EXCERPTED DATA:
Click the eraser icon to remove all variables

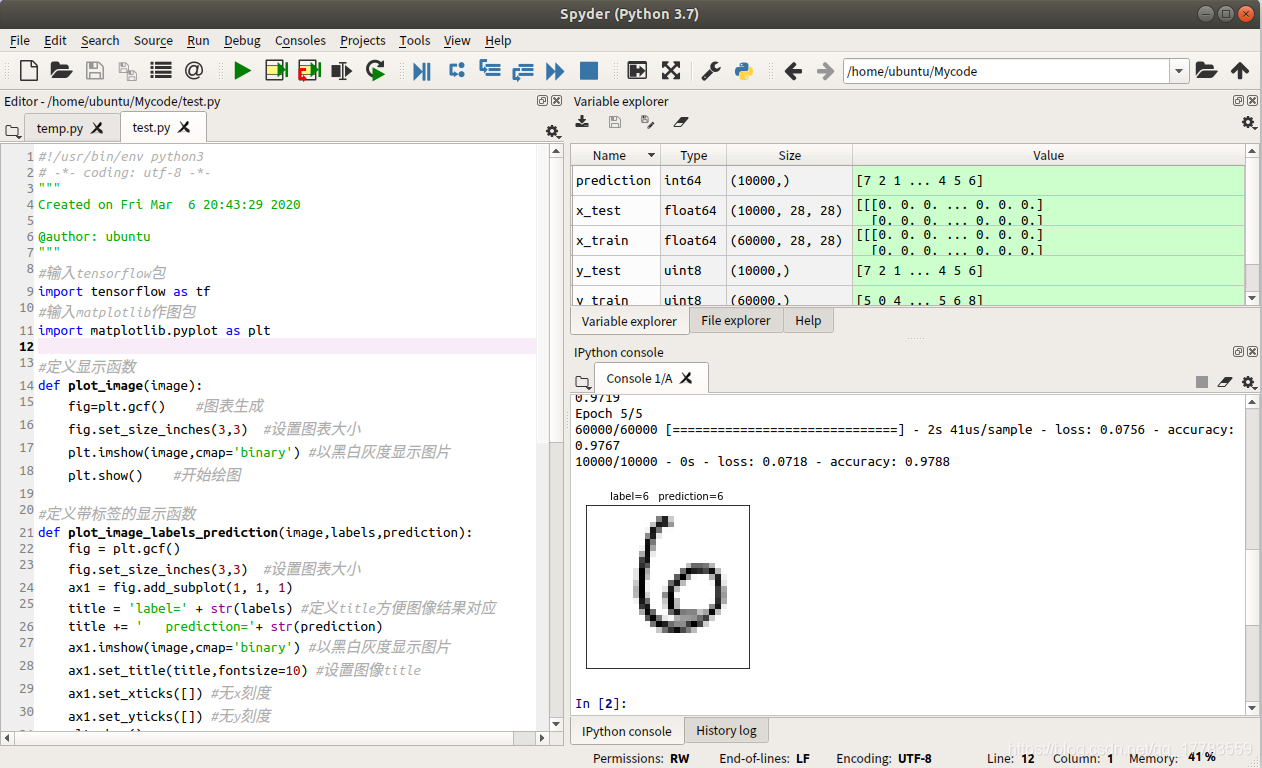tap(681, 122)
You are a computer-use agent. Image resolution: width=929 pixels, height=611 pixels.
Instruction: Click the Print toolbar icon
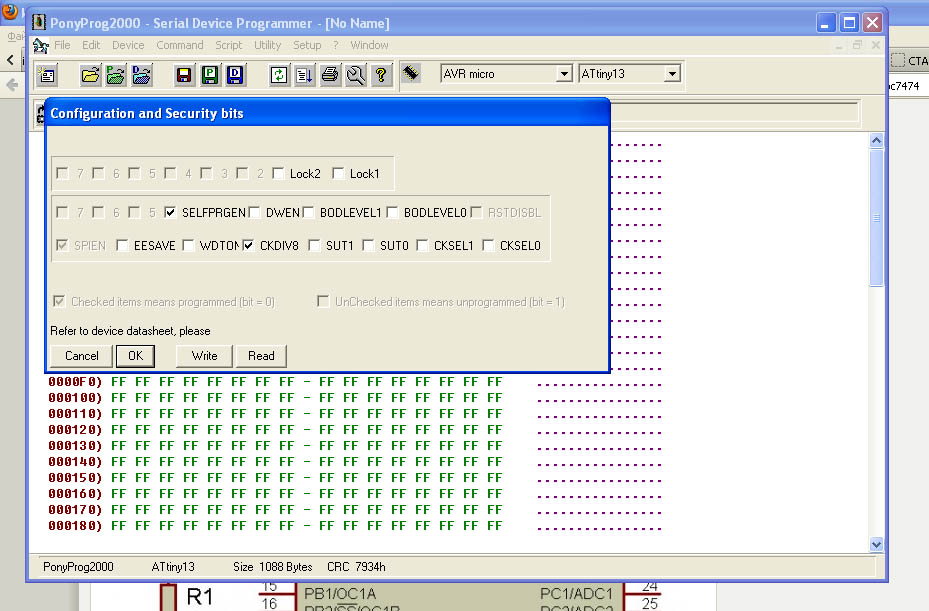[330, 75]
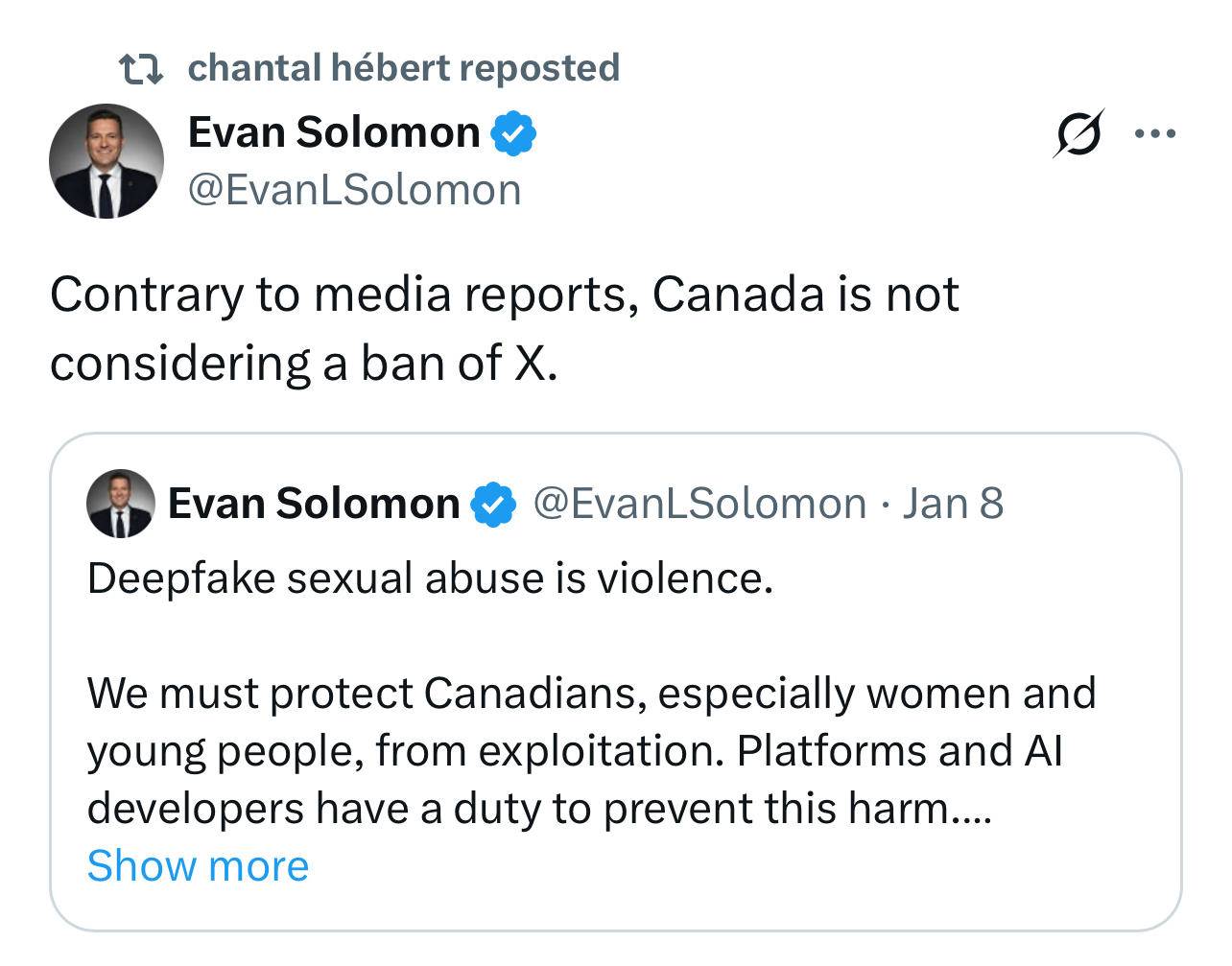Click the small avatar in the quoted post
Viewport: 1232px width, 966px height.
(121, 504)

WHAT IS NEEDED:
Give back, word for word, the lines from the one containing "You are a computer-use" through the last line of the listing above; include both ends and exclude the pictures.

ANSWER SECTION:
You are a computer-use agent. Image resolution: width=929 pixels, height=611 pixels.
Instruction: Click the Print toolbar icon
[330, 75]
Click the small avatar in the quoted post
Viewport: 1232px width, 966px height.
(121, 504)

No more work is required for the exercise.